O Supremo Tribunal Federal (STF) pode adiar a definição do modelo de eleição para o mandato tampão do governador do Rio de Janeiro. Ministros ouvidos reservadamente indicaram a possibilidade de um novo pedido de vista, o que levaria o desfecho para depois das eleições regulares de outubro.
A expectativa de adiamento cresce à medida que se aproxima a retomada do julgamento, marcada para quarta-feira, dia 19. A interrupção do processo, que ocorreu em abril por solicitação de vista de um ministro, devolveu o caso à pauta apenas em julho.
A postergação amplia o período do governador interino. Não há condições para organizar uma eleição suplementar ou indireta antes do primeiro turno, que ocorrerá em quatro de outubro. Qualquer decisão tomada agora ocorreria após o prazo das convenções partidárias, que já definiram os candidatos para a disputa estadual.
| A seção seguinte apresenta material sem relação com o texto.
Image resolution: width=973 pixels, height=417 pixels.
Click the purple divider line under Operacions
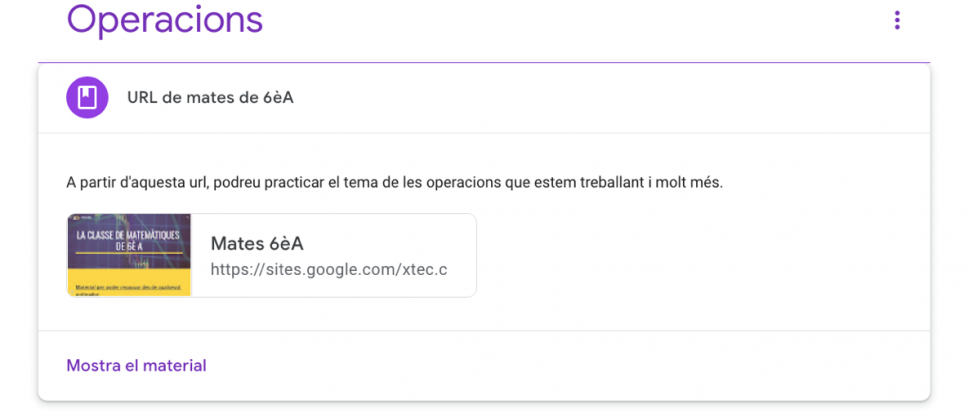pyautogui.click(x=484, y=62)
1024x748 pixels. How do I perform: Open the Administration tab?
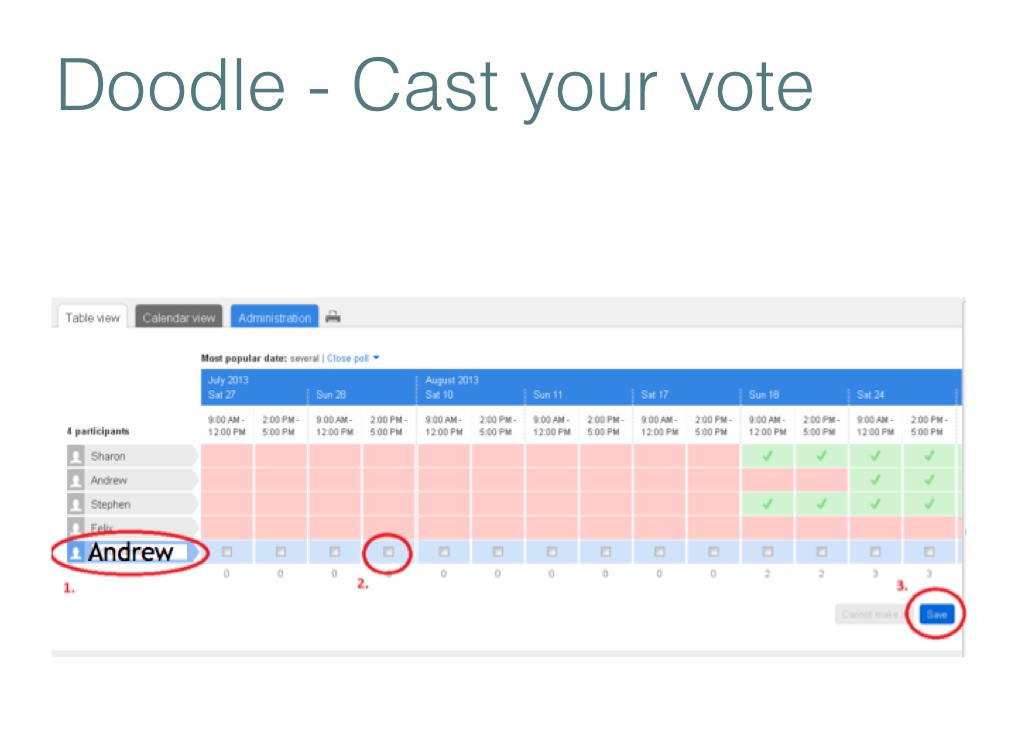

Ministros como Alexandre de Moraes e Gilmar Mendes seriam citados como possíveis responsáveis pela próxima interrupção. O julgamento envolve divergências sobre entregar o comando do Estado a um governador eleito indiretamente pela Assembleia Legislativa do Rio de Janeiro (Alerj).
A origem do caso é uma ação movida pelo PSD, partido do atual candidato ao governo estadual. A movimentação por novo pedido de vista é vista como estratégia dos ministros, diante da falta dos seis votos necessários para formar maioria.